Exercise inputs Block Start

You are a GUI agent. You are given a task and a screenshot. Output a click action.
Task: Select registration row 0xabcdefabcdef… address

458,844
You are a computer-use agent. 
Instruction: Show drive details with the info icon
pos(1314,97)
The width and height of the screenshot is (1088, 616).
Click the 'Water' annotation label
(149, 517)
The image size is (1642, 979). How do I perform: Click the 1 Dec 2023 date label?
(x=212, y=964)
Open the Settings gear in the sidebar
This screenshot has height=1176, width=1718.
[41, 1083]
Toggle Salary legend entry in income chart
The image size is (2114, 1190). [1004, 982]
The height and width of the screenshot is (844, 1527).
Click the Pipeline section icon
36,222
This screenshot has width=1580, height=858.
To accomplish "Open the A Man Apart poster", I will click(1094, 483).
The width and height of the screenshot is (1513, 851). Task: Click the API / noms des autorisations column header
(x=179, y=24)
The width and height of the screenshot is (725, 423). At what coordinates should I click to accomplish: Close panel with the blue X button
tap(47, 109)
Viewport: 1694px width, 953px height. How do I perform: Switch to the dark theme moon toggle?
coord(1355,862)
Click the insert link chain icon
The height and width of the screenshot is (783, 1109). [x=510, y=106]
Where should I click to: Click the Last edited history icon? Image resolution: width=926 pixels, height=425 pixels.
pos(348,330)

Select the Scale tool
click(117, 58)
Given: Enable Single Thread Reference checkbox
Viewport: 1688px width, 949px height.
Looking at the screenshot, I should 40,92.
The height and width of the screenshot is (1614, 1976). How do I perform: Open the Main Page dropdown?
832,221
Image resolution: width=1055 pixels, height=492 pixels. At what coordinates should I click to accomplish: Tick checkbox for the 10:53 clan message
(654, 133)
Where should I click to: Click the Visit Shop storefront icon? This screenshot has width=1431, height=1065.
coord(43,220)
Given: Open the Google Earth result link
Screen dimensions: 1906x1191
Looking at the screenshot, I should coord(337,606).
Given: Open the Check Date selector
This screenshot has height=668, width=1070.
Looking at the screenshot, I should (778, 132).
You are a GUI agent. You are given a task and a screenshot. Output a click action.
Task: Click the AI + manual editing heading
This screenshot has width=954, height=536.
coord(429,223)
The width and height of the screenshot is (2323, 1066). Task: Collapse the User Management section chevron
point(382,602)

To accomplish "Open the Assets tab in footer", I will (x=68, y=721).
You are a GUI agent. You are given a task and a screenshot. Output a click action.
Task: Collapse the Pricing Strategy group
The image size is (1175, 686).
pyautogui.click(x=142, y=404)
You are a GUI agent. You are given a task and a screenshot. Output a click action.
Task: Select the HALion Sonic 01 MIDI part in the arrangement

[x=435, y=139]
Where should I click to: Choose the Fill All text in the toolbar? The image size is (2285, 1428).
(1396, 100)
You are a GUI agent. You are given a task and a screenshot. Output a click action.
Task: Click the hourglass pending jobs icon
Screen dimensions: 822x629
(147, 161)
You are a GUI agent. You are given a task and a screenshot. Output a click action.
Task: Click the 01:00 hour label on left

Exercise inputs Block End

In the lines above, every record is to be repeated exactly.

You are a GUI agent. You are given a task and a screenshot. Output a click action.
Task: Select registration row 0xabcdefabcdef… address

458,844
You are a computer-use agent. 
Instruction: Show drive details with the info icon
pos(1314,97)
The width and height of the screenshot is (1088, 616).
Click the 'Water' annotation label
(149, 517)
The image size is (1642, 979). How do I perform: Click the 1 Dec 2023 date label?
(x=212, y=964)
Open the Settings gear in the sidebar
This screenshot has height=1176, width=1718.
[41, 1083]
Toggle Salary legend entry in income chart
The image size is (2114, 1190). [1004, 982]
The height and width of the screenshot is (844, 1527).
Click the Pipeline section icon
36,222
This screenshot has width=1580, height=858.
To accomplish "Open the A Man Apart poster", I will click(1094, 483).
The width and height of the screenshot is (1513, 851). Task: Click the API / noms des autorisations column header
(x=179, y=24)
The width and height of the screenshot is (725, 423). At what coordinates should I click to accomplish: Close panel with the blue X button
tap(47, 109)
Viewport: 1694px width, 953px height. How do I perform: Switch to the dark theme moon toggle?
coord(1355,862)
Click the insert link chain icon
The height and width of the screenshot is (783, 1109). [x=510, y=106]
Where should I click to: Click the Last edited history icon? Image resolution: width=926 pixels, height=425 pixels.
pos(348,330)

Select the Scale tool
click(117, 58)
Given: Enable Single Thread Reference checkbox
Viewport: 1688px width, 949px height.
Looking at the screenshot, I should 40,92.
The height and width of the screenshot is (1614, 1976). How do I perform: Open the Main Page dropdown?
832,221
Image resolution: width=1055 pixels, height=492 pixels. At what coordinates should I click to accomplish: Tick checkbox for the 10:53 clan message
(654, 133)
Where should I click to: Click the Visit Shop storefront icon? This screenshot has width=1431, height=1065.
coord(43,220)
Given: Open the Google Earth result link
Screen dimensions: 1906x1191
Looking at the screenshot, I should coord(337,606).
Given: Open the Check Date selector
This screenshot has height=668, width=1070.
Looking at the screenshot, I should (778, 132).
You are a GUI agent. You are given a task and a screenshot. Output a click action.
Task: Click the AI + manual editing heading
This screenshot has width=954, height=536.
coord(429,223)
The width and height of the screenshot is (2323, 1066). Task: Collapse the User Management section chevron
point(382,602)

To accomplish "Open the Assets tab in footer", I will (x=68, y=721).
You are a GUI agent. You are given a task and a screenshot. Output a click action.
Task: Collapse the Pricing Strategy group
The image size is (1175, 686).
pyautogui.click(x=142, y=404)
You are a GUI agent. You are given a task and a screenshot. Output a click action.
Task: Select the HALion Sonic 01 MIDI part in the arrangement

[x=435, y=139]
Where should I click to: Choose the Fill All text in the toolbar? The image size is (2285, 1428).
(1396, 100)
You are a GUI agent. You are given a task and a screenshot. Output a click action.
Task: Click the hourglass pending jobs icon
Screen dimensions: 822x629
(147, 161)
You are a GUI agent. You are given a task and a screenshot. Output a click action.
Task: Click the 01:00 hour label on left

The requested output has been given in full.